▶ **Exercise task 1**
Reproduce the passage of the post on the Miami child welfare case from "Thursday, April 8, 2010" to "tip to Annie.".
▶ **Exercise task 2**
Answer these questions from the post on the Miami child welfare case:
(a) By what percentage did the number of children in state care fall statewide?
(b) Who wrote the Miami Herald article quoted in the post?
(c) In what country is the girl's mother said to be?
▶ **Exercise task 3**
Continue the Miami Herald article on the DCF family-preservation policy from where it stops.

▶ **Selected extract**
-- BEGIN --

Thursday, April 8, 2010
Custodial dad molests teen daughter, DCF bumbles (Miami, Florida)
Let's see. UNNAMED DAD is unemployed, has a $100-$200 a day cocaine habit, and abuses steroids which makes him "psychotic." The daughter says he's pulled a knife on her before. She hasn't been in school. Florida DCF catches him TWICE in a state of undress with his teen daughter after receiving calls alleging sexual abuse. But they blow it off. Yes, Daddy had custody. Seems Mom is in a different country (Dominican Republic) where "investigators couldn't locate her." Really? Are these the same investigators who caught Daddy naked with a teenage daughter--locked in a bedroom with her no less--and ordered him to "sleep in a separate bedroom"? Yessir, daddies are sure discriminated against and picked on something awful, aren't they?
Hat tip to Annie.
http://www.miamiherald.com/2010/04/07/v-fullstory/1568195/incest-case-raises-questions-about.html
Incest case raises questions about DCF's family-preservation policy
BY CAROL MARBIN MILLER
cmarbin@MiamiHerald.com
When child welfare investigator Simon Roberts went to the home of a 39-year-old Miami man accused of having sex with his own teenage daughter, he found the man locked in a bedroom with the girl -- both of them undressed.
Roberts' action: He ordered the man to sleep in a separate bedroom. And then he left.
Two days later, another investigator took the girl into state custody after -- acting on another call to the state's abuse hot line -- she found the man, once again, naked with his daughter, this time in a Biscayne Boulevard motel. Both Roberts and his supervisor were fired last month after child welfare leaders said they left the girl at ``imminent risk.''
``This was a crime,'' Department of Children & Families Secretary George Sheldon said of the man's behavior with his daughter. ``Clearly, there wasn't a sense of urgency in this case, and, clearly, there was no utilization of common sense.''
In a broader sense, details of the girl's case raise troubling questions about the methods DCF administrators have employed in an effort to reduce the number of children the agency serves. Believing that children fare better with their parents than in foster care, DCF leaders are seeking to preserve families with help from the state, whenever possible.
So they have reduced the number of children in state care by 37 percent statewide, or from 29,255 children in December 2006 to 18,471 children as of March 14. The reduction in foster children in Miami-Dade has been even more dramatic, at 43 percent during the same time period.
Administrators insist troubled families are being served just as well -- if not better -- through programs that offer parenting classes, substance abuse treatment, domestic violence counseling and even hands-on home instruction to parents on a voluntary basis.
But critics of the new policy say the agency seldom follows through to ensure parents accept the services that are offered, and that, often, children remain at risk when their parents continue to abuse drugs or make poor decisions -- outside the agency's oversight.

-- END --

▶ **Material shown**
-- BEGIN --

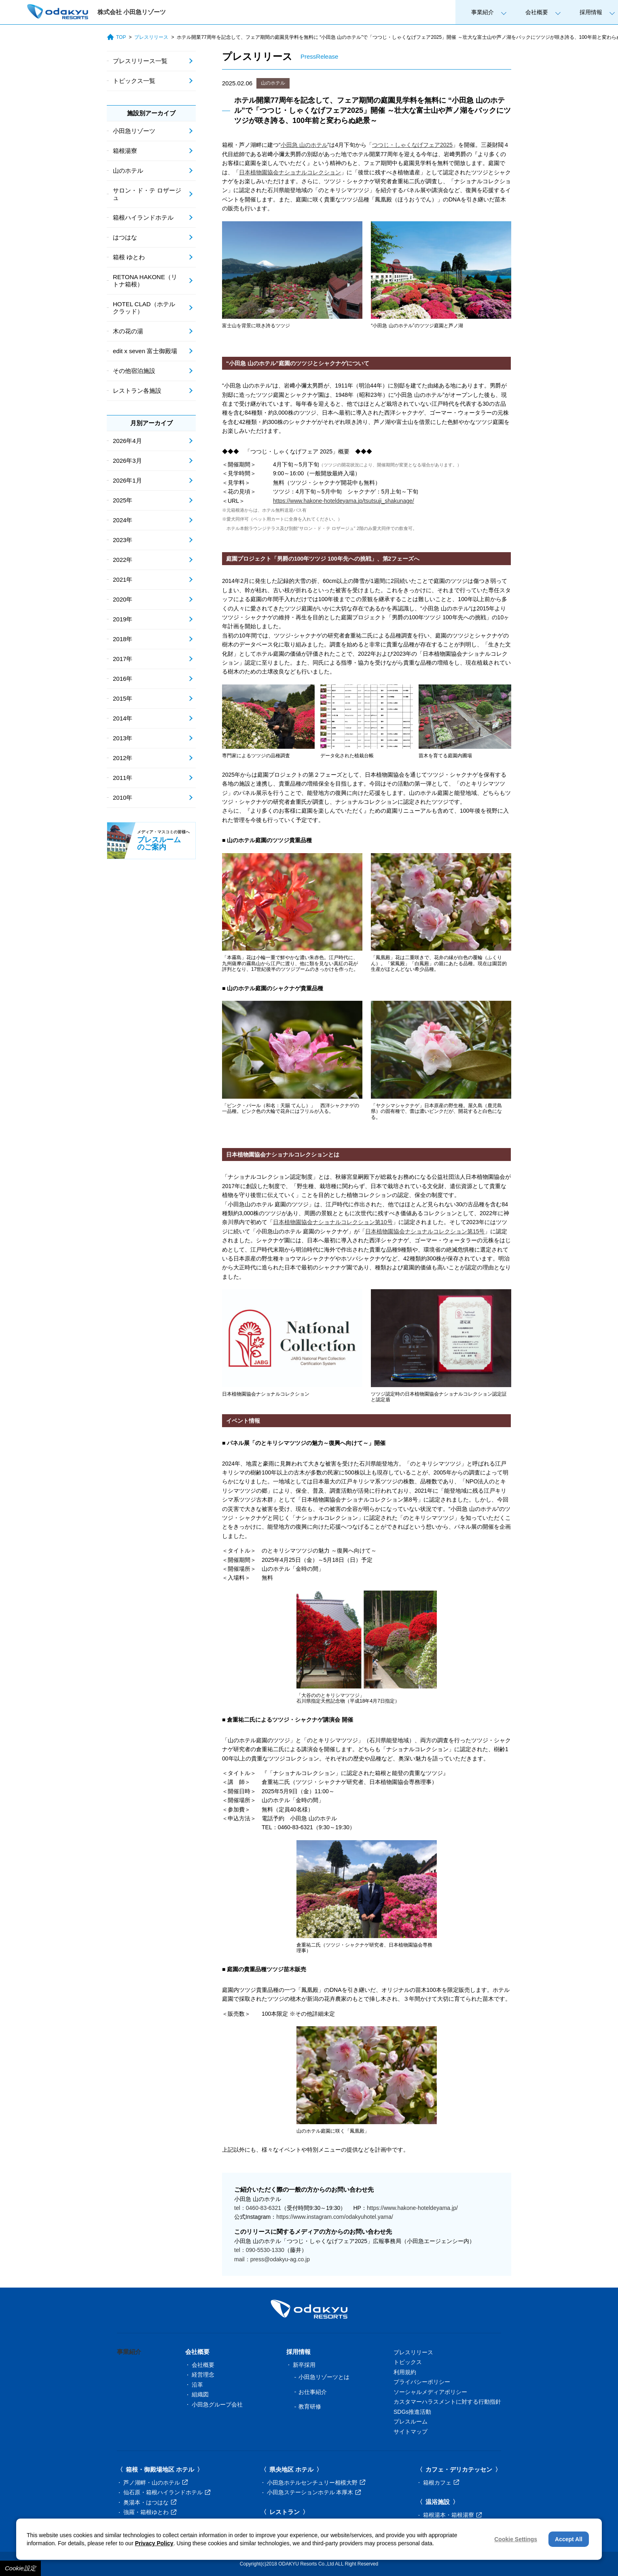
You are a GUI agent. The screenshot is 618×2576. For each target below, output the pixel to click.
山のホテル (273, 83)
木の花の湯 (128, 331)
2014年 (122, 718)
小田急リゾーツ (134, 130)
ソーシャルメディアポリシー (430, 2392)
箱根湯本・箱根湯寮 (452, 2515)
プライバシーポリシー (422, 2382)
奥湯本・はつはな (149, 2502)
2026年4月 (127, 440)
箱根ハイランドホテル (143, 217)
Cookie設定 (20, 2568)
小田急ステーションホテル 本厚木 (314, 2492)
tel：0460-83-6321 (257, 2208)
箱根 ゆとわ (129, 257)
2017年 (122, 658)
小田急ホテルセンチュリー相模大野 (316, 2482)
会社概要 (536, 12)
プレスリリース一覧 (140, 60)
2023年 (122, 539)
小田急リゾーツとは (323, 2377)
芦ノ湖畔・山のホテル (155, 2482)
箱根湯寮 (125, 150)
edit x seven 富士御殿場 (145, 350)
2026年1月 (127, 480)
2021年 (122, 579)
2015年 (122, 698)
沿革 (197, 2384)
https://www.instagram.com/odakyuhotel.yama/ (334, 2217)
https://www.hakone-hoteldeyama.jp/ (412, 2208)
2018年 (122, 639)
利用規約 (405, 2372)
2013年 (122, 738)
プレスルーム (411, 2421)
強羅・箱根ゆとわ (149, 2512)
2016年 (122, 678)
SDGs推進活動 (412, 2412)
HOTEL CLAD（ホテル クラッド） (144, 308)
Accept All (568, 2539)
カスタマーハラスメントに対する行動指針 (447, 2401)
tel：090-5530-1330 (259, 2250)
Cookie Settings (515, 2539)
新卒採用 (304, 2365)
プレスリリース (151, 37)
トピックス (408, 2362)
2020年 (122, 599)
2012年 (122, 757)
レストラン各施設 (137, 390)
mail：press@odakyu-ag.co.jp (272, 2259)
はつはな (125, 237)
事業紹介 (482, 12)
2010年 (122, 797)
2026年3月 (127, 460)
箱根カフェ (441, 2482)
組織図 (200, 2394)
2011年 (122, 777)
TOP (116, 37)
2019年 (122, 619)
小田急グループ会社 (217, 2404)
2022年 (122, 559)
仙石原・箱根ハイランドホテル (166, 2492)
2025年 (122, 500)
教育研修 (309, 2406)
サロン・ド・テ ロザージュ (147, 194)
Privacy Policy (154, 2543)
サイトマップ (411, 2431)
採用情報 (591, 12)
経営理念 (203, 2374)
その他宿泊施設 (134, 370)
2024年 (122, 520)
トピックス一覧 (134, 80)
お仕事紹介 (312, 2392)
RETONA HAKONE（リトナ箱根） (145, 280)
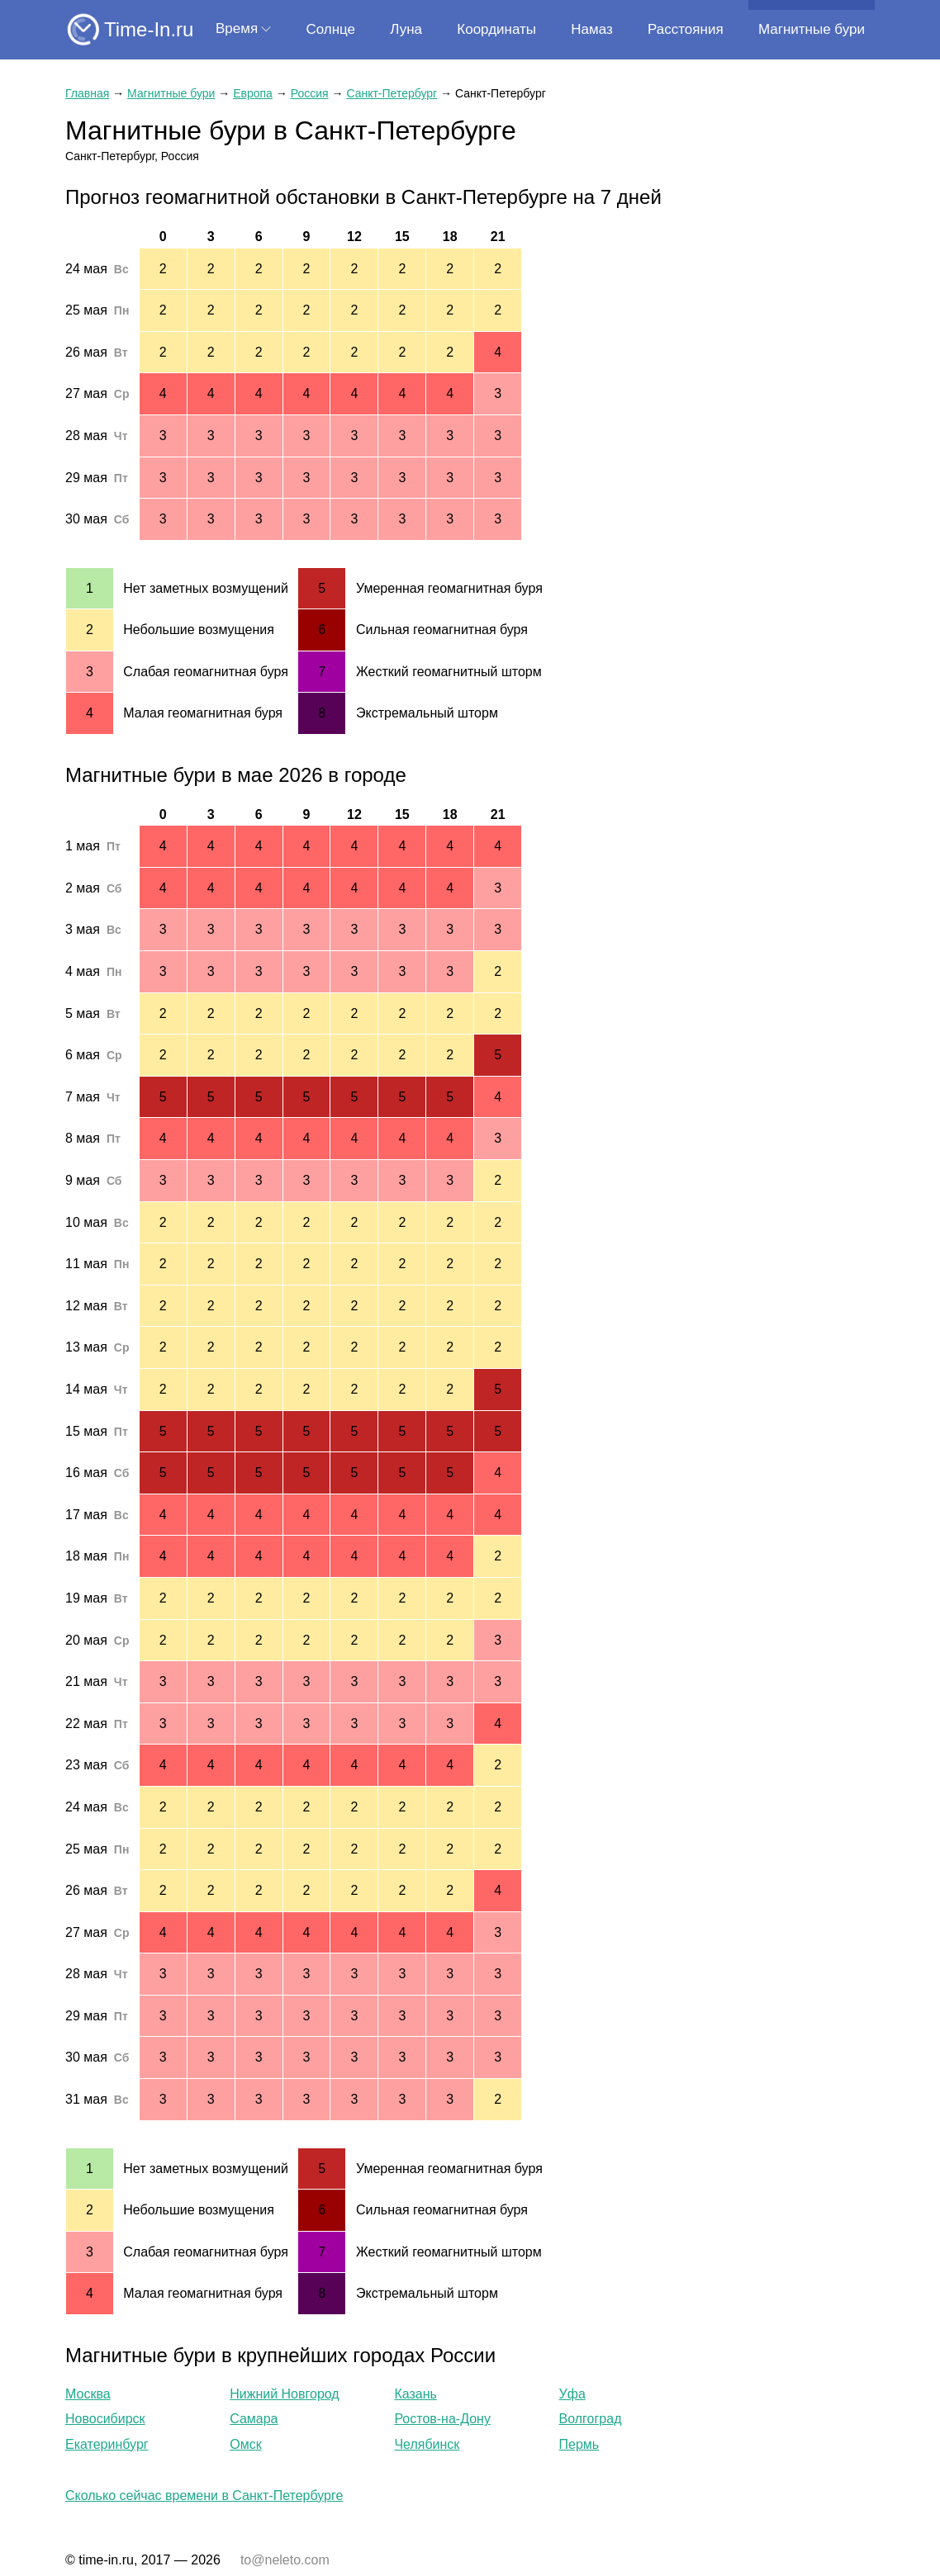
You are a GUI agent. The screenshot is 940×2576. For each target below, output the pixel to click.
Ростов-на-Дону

-- END --

▶ **Output 1**
Thursday, April 8, 2010
Custodial dad molests teen daughter, DCF bumbles (Miami, Florida)
Let's see. UNNAMED DAD is unemployed, has a $100-$200 a day cocaine habit, and abuses steroids which makes him "psychotic." The daughter says he's pulled a knife on her before. She hasn't been in school. Florida DCF catches him TWICE in a state of undress with his teen daughter after receiving calls alleging sexual abuse. But they blow it off. Yes, Daddy had custody. Seems Mom is in a different country (Dominican Republic) where "investigators couldn't locate her." Really? Are these the same investigators who caught Daddy naked with a teenage daughter--locked in a bedroom with her no less--and ordered him to "sleep in a separate bedroom"? Yessir, daddies are sure discriminated against and picked on something awful, aren't they?
Hat tip to Annie.

▶ **Output 2**
(a) 37 percent
(b) Carol Marbin Miller
(c) The Dominican Republic

▶ **Output 3**
Patricia Anyamele, Roberts' supervisor, said the ``pressure'' to leave families intact has forced investigators to second-guess themselves when they truly believe a child is in danger.
``What is a protective investigator supposed to do, go with his gut and get berated again?'' she asked.
Miami-Dade Circuit Judge Jeri B. Cohen, who is presiding over the girl's case in juvenile court, declined to discuss the investigation, citing the child's confidentiality.
But Cohen, who also leads Miami's Community Based Care Alliance oversight group, said she has been fielding concerns for months from other judges, service providers and healthcare workers that there is an ``environment of fear'' that discourages investigators from acting more forcefully -- which could lead to tragic consequences.
``That is why judges across the state are worried,'' Cohen said. ``And it's why I'm concerned.''
``They put the entire family preservation program into place without filling in the gaps, developing a good tracking mechanism or developing a safety or risk assessment,'' Cohen said. ``I think that's dangerous. You can't have philosophy running the system. Safety has to run the system.''
And Roy Miller, who heads the Florida Children's Campaign and was appointed to a panel by Sheldon earlier this year to help review Florida's child protection system, said details of the case suggest child welfare authorities have not done enough to keep children safe while they implement the far-reaching effort to lower foster care caseloads.
``Can't a state agency get the pendulum in the middle -- where common sense rules the day?'' Miller asked.
Sheldon insists his agency's foremost goal will always be to protect children from harm, though he acknowledges implementing the philosophical shift remains ``a work in progress.''
``The goal of trying to preserve families cannot be done to the exclusion of trying to keep kids safe,'' he said.
The father at the center of the controversial case, who was unemployed at the time of his arrest, is not being identified here to protect the privacy of his daughter, who was 16. The girl's mother lives in the Dominican Republic, where investigators could not locate her. The girl has no siblings. His first contact with DCF occurred in January 2009. That's when the agency's hot line received a report the father had a $100- to $200-a-day cocaine habit, and was abusing steroids -- which made him ``psychotic.'' The daughter had found him wielding a knife to his own throat. She had broken three bones when he crashed a car he was driving.
``The victim hasn't been in school for four months,'' the report said. The allegations were ``verified,'' according to a DCF quality assurance investigation provided to The Herald. The father was referred to a drug treatment center, and a better-parenting program.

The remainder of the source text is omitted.